Please print the line that holds "Task: Regenerate key1 using refresh icon" and each line after it to the end of the data, word for word, without any pictures.

Segment Open

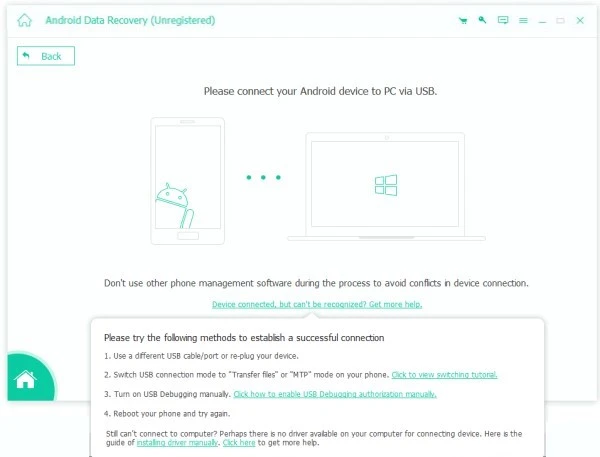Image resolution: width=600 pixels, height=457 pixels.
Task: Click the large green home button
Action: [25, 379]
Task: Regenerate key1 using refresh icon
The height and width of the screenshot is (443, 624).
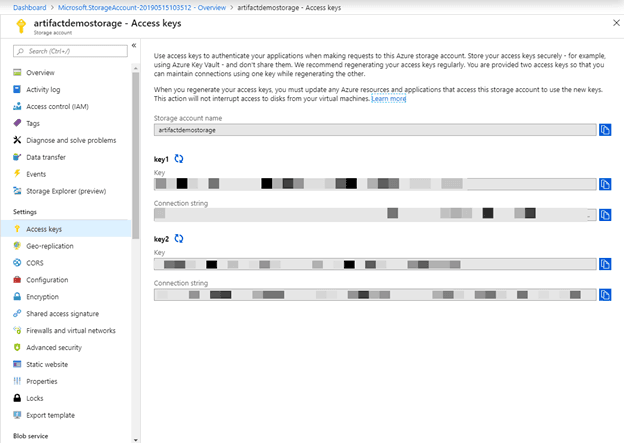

Segment Closed

> _REPLY_
Task: Regenerate key1 using refresh icon
The height and width of the screenshot is (443, 624).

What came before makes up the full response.